>> BEGIN
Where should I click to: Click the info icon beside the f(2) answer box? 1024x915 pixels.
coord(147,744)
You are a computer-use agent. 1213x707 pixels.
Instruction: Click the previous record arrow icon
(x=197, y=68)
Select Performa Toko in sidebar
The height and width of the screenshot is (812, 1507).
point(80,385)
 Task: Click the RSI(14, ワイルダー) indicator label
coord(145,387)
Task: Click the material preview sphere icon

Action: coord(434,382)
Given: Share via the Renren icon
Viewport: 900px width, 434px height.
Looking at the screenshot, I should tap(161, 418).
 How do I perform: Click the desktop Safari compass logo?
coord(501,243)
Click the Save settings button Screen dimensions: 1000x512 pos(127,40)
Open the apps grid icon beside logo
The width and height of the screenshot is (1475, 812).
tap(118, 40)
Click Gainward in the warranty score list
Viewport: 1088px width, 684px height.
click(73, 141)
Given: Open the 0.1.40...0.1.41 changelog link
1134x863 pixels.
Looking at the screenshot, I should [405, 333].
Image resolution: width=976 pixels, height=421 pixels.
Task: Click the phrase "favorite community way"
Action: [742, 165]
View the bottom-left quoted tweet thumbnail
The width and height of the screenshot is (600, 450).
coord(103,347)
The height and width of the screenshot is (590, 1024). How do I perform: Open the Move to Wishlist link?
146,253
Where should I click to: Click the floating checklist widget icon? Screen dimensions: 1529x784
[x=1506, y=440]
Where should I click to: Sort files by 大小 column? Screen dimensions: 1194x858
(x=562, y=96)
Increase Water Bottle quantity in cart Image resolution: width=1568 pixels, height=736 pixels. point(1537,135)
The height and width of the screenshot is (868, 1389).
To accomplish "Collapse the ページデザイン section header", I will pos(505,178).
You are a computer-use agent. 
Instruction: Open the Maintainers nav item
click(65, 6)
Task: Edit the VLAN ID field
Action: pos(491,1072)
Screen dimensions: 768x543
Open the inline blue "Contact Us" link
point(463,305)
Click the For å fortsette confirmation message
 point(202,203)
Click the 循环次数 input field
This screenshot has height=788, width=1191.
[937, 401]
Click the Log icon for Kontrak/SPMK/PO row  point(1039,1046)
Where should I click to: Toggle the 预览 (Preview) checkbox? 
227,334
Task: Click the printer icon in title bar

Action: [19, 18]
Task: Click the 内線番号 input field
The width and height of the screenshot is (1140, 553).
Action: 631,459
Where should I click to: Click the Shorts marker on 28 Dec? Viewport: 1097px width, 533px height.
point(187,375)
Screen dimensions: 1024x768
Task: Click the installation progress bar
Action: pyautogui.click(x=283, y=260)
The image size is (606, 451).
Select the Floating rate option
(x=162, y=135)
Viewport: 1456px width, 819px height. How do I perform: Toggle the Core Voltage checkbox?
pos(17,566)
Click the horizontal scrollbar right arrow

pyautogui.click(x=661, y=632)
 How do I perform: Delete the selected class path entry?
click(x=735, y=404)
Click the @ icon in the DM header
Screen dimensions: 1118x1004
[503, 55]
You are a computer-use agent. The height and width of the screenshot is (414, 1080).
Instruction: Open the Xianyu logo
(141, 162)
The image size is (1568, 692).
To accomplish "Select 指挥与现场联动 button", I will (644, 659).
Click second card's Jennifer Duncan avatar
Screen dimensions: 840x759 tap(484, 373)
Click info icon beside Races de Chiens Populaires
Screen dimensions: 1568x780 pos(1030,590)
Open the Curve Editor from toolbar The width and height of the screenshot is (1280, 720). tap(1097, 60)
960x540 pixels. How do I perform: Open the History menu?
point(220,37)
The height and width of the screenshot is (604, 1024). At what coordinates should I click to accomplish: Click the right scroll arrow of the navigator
>> END
Exercise requirements:
Express every line of the records above as a JSON list of strings, one string per line and in the same order, leaving out blank lines.

The completed task:
[
  "Where should I click to: Click the info icon beside the f(2) answer box? 1024x915 pixels.",
  "coord(147,744)",
  "You are a computer-use agent. 1213x707 pixels.",
  "Instruction: Click the previous record arrow icon",
  "(x=197, y=68)",
  "Select Performa Toko in sidebar",
  "The height and width of the screenshot is (812, 1507).",
  "point(80,385)",
  " Task: Click the RSI(14, ワイルダー) indicator label",
  "coord(145,387)",
  "Task: Click the material preview sphere icon",
  "Action: coord(434,382)",
  "Given: Share via the Renren icon",
  "Viewport: 900px width, 434px height.",
  "Looking at the screenshot, I should tap(161, 418).",
  " How do I perform: Click the desktop Safari compass logo?",
  "coord(501,243)",
  "Click the Save settings button Screen dimensions: 1000x512 pos(127,40)",
  "Open the apps grid icon beside logo",
  "The width and height of the screenshot is (1475, 812).",
  "tap(118, 40)",
  "Click Gainward in the warranty score list",
  "Viewport: 1088px width, 684px height.",
  "click(73, 141)",
  "Given: Open the 0.1.40...0.1.41 changelog link",
  "1134x863 pixels.",
  "Looking at the screenshot, I should [405, 333].",
  "Image resolution: width=976 pixels, height=421 pixels.",
  "Task: Click the phrase \"favorite community way\"",
  "Action: [742, 165]",
  "View the bottom-left quoted tweet thumbnail",
  "The width and height of the screenshot is (600, 450).",
  "coord(103,347)",
  "The height and width of the screenshot is (590, 1024). How do I perform: Open the Move to Wishlist link?",
  "146,253",
  "Where should I click to: Click the floating checklist widget icon? Screen dimensions: 1529x784",
  "[x=1506, y=440]",
  "Where should I click to: Sort files by 大小 column? Screen dimensions: 1194x858",
  "(x=562, y=96)",
  "Increase Water Bottle quantity in cart Image resolution: width=1568 pixels, height=736 pixels. point(1537,135)",
  "The height and width of the screenshot is (868, 1389).",
  "To accomplish \"Collapse the ページデザイン section header\", I will pos(505,178).",
  "You are a computer-use agent. ",
  "Instruction: Open the Maintainers nav item",
  "click(65, 6)",
  "Task: Edit the VLAN ID field",
  "Action: pos(491,1072)",
  "Screen dimensions: 768x543",
  "Open the inline blue \"Contact Us\" link",
  "point(463,305)",
  "Click the For å fortsette confirmation message",
  " point(202,203)",
  "Click the 循环次数 input field",
  "This screenshot has height=788, width=1191.",
  "[937, 401]",
  "Click the Log icon for Kontrak/SPMK/PO row  point(1039,1046)",
  "Where should I click to: Toggle the 预览 (Preview) checkbox? ",
  "227,334",
  "Task: Click the printer icon in title bar",
  "Action: [19, 18]",
  "Task: Click the 内線番号 input field",
  "The width and height of the screenshot is (1140, 553).",
  "Action: 631,459",
  "Where should I click to: Click the Shorts marker on 28 Dec? Viewport: 1097px width, 533px height.",
  "point(187,375)",
  "Screen dimensions: 1024x768",
  "Task: Click the installation progress bar",
  "Action: pyautogui.click(x=283, y=260)",
  "The image size is (606, 451).",
  "Select the Floating rate option",
  "(x=162, y=135)",
  "Viewport: 1456px width, 819px height. How do I perform: Toggle the Core Voltage checkbox?",
  "pos(17,566)",
  "Click the horizontal scrollbar right arrow",
  "pyautogui.click(x=661, y=632)",
  " How do I perform: Delete the selected class path entry?",
  "click(x=735, y=404)",
  "Click the @ icon in the DM header",
  "Screen dimensions: 1118x1004",
  "[503, 55]",
  "You are a computer-use agent. The height and width of the screenshot is (414, 1080).",
  "Instruction: Open the Xianyu logo",
  "(141, 162)",
  "The image size is (1568, 692).",
  "To accomplish \"Select 指挥与现场联动 button\", I will (644, 659).",
  "Click second card's Jennifer Duncan avatar",
  "Screen dimensions: 840x759 tap(484, 373)",
  "Click info icon beside Races de Chiens Populaires",
  "Screen dimensions: 1568x780 pos(1030,590)",
  "Open the Curve Editor from toolbar The width and height of the screenshot is (1280, 720). tap(1097, 60)",
  "960x540 pixels. How do I perform: Open the History menu?",
  "point(220,37)",
  "The height and width of the screenshot is (604, 1024). At what coordinates should I click to accomplish: Click the right scroll arrow of the navigator"
]